Jeremy encogió un poco más el cuello,
—223.
Pero Otto se sorprendió gratamente.
Gruñó.
—Al menos no es nada.
Por supuesto, Otto no estaba preocupado por esta misión en absoluto.
Con él aquí, incluso si Jeremy necesitaba 10.000 monstruos, Otto todavía encontraría una manera.
Pero tenía una profunda curiosidad sobre cómo Jeremy había completado la misión en su vida pasada.
—¿Qué habrías hecho si no me hubieras conocido?
—O hubiera ganado algo de dinero, contratado a alguien para formar un equipo y ayudarme a matar un montón de monstruos, o hubiera ido a los militares y les hubiera hablado de mi rectitud y determinación y luego formado un equipo con algunos soldados.
Jeremy sonrió con descaro mientras Otto interiormente ponía los ojos en blanco.

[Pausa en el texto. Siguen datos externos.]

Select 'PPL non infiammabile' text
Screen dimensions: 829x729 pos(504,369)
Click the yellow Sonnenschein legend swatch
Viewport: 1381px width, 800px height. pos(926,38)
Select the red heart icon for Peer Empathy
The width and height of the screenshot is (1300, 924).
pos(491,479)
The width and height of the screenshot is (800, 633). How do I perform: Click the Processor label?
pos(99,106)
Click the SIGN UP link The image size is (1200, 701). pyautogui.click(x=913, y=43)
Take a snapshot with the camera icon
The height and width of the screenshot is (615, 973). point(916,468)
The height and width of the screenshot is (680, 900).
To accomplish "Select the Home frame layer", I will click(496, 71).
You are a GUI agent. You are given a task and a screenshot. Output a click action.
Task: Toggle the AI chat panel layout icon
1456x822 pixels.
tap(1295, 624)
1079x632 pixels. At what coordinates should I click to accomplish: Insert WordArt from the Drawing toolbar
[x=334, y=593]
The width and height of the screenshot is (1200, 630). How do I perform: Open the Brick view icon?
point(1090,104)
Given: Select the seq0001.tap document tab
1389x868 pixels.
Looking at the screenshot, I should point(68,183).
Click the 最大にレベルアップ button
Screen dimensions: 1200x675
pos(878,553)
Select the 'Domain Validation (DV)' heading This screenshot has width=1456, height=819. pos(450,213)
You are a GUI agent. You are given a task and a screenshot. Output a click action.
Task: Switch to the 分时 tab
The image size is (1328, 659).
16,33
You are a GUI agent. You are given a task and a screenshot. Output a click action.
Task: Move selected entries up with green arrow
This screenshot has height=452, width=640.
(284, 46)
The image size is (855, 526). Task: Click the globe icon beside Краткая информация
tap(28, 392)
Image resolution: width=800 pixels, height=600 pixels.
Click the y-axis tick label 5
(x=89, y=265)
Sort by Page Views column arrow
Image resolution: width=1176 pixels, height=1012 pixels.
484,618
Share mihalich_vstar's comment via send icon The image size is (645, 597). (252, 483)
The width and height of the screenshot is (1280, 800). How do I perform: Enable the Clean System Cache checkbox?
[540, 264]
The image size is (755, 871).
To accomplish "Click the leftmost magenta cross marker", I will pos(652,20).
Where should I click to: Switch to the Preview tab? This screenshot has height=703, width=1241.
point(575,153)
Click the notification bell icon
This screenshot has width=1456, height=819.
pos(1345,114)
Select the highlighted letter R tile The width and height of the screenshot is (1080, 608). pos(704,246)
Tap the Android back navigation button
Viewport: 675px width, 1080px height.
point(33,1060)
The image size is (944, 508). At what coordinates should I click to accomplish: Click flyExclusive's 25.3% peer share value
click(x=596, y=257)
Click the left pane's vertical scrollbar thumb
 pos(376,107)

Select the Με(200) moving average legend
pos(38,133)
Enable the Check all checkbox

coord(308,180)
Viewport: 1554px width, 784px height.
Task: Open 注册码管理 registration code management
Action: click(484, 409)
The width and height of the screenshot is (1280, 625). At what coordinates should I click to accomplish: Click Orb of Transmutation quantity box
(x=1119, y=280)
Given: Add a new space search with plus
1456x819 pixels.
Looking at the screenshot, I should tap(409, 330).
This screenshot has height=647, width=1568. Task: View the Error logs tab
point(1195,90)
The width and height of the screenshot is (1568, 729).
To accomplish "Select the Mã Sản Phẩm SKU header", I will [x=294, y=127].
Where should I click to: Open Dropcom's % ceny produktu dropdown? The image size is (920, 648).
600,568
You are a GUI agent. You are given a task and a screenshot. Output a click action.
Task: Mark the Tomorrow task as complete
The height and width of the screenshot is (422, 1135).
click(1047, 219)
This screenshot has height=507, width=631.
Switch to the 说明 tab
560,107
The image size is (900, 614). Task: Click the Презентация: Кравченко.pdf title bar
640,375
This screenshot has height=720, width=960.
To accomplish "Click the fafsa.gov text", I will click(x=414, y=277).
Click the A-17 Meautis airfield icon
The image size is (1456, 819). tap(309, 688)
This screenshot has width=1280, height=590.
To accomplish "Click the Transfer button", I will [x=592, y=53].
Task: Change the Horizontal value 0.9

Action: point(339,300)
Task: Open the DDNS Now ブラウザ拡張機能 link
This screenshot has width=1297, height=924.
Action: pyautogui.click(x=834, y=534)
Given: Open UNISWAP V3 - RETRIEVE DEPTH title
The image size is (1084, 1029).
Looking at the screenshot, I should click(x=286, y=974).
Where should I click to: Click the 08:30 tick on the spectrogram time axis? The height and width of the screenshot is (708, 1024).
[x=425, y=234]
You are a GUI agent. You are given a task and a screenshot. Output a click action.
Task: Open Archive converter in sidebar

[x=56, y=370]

«Definitivamente fue lo segundo.
Esos idiotas, apuesto a que le creyeron también».
Otto se reenfocó.
Tenía dos objetivos hoy.
Primero, tenía que matar tantos monstruos como fuera posible para elevar su propia calificación de misión así como la de Jeremy.
Segundo, tenía que lograr que el comandante le ofreciera algo del almacenamiento militar, el probable lugar de residencia de las botas selladas de Ofrand.
Otto tuvo una idea.
«Tengo que conocer al comandante».
El dúo pronto entró en la base militar.